Article 353 du code pénal. Tanguy Viel

Article 353 du code pénal. Tanguy Viel


 Il arrive qu’un livre conduise à un autre. C’est François-Henri Désérable qui a attiré mon attention sur l’œuvre de Tanguy Viel. J’ai lu quelque part, dans une interview, que le personnage du juge dans Mon maître et mon vainqueur était emprunté à Article 353 du code pénal. L’idée facétieuse de ce crossover à la française ne pouvait que m’inciter à rencontrer ce fameux magistrat. C’est dans le huis clos de son bureau qu’il apparait au lecteur, interlocuteur unique de Martial Kermeur, ouvrier breton au chômage, qui vient de tuer un homme. 

« Peut-être il a pensé que c’était une mauvaise blague. Peut-être il a pensé qu’il allait rejoindre un rocher ou un autre qui à marée basse se verrait affleurer. Même les sternes dans leurs rires avaient l’air de penser ça – elles, posées sur les arêtes coupantes des quelques roches lointaines qui déchiraient l’horizon, comme si elles trouvaient normal ce qui venait de se passer, je veux dire, ce type tombé dans l’eau froide et qui peinait à nager tout habillé, soufflait ce qu’il pouvait en répétant mon nom pour que je vienne l’aider, disant : Kermeur, merde, venez m’aider, Kermeur, qu’est-ce que vous foutez.
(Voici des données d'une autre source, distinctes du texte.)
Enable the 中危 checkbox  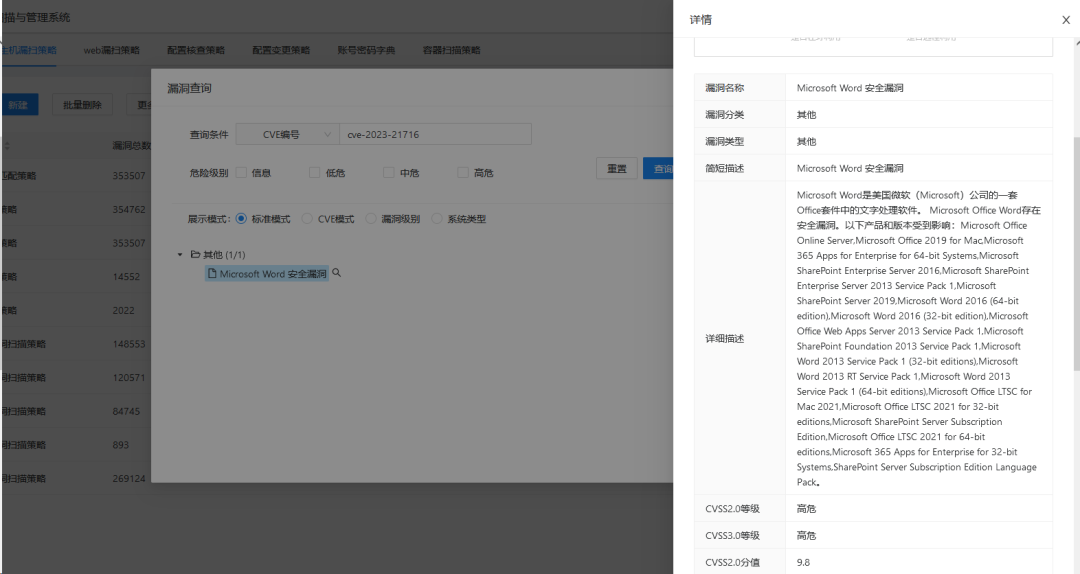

Et il a ajouté des mots comme « bordel » ou « putain » ou « vous faites chier » en pensant que ça me pousserait à réagir. Mais cela, non, il n’en n'était pas question. »
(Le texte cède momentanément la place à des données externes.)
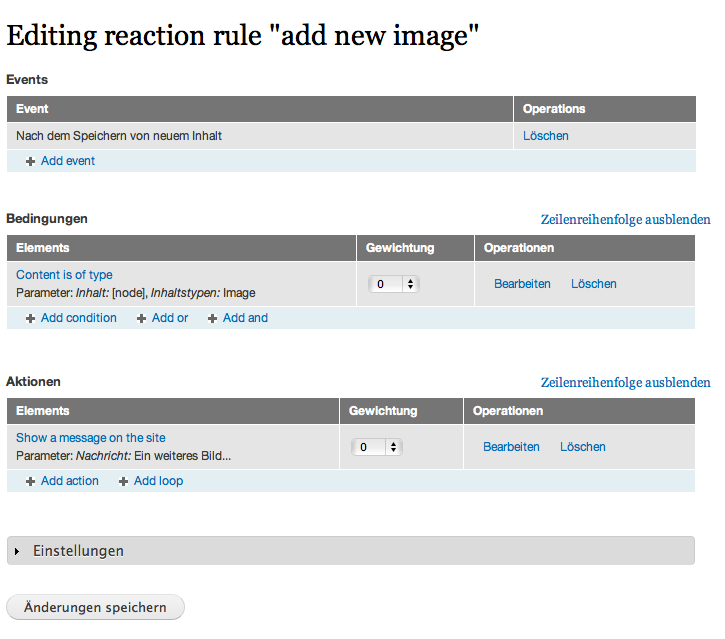Delete the event via its Löschen link
725x639 pixels.
[545, 136]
Lors d’une partie de pêche en duo, Martial Kermeur a balancé à l’eau, un certain Antoine Lazenec, promoteur immobilier, et l’a regardé se noyer. Comment un père de famille célibataire un peu apathique a-t-il pu en arriver là ? C’est tout le propos de ce roman court au verbatim précis. Tanguy Viel nous donne à entendre la confession d’un homme poussé à bout par les manigances d’un escroc sans scrupules, l’injustice sociale et l’inertie du système juridique. Son histoire débute 6 ans plus tôt, soit au tournant des années 80 et 90. Le grand arsenal brestois vient de fermer ses portes et notre homme a été licencié en même temps que des dizaines d’autres. Néanmoins, il ne part pas sans rien puisqu’il reçoit une prime de 400 000 euros. La plupart de ses anciens collègues ont investi dans des bateaux de pêche. Kermeur, lui, rêve d’un Merry Fisher de 9 mètres mais tarde à s’engager. En accord avec le maire de sa ville, il habite au Château, une vielle bâtisse qui appartient à la commune et dont il prend soin en retour. Sa femme est partie depuis longtemps et il élève seul son fils Erwann, né en mai 1981 (tout un symbole pour ce mitterrandiste). Et puis débarque Antoine Lazenec, tel un cowboy, qui dit-on va sauver la ville du marasme économique dans lequel elle s’englue. Il rachète le château, et tout le terrain au bord de la rade, pour construire un grand complexe immobilier, une station balnéaire face à la mer. Le projet promet de multiples retombées financières pour la commune et ses habitants… mais le temps passe et le Saint-Tropez du Finistère reste figé à l’état de maquette. Les promesses n’engagent que ceux qui y croient ! Et ils seront plus d’un à s’être laissé abuser. C’est tout cela que Martial Kermeur raconte au juge d’instruction, avec ses mots à lui, ceux d’un cabossé de la vie, un homme qui n’apparait plus que comme un looser à travers le regard de son fils. 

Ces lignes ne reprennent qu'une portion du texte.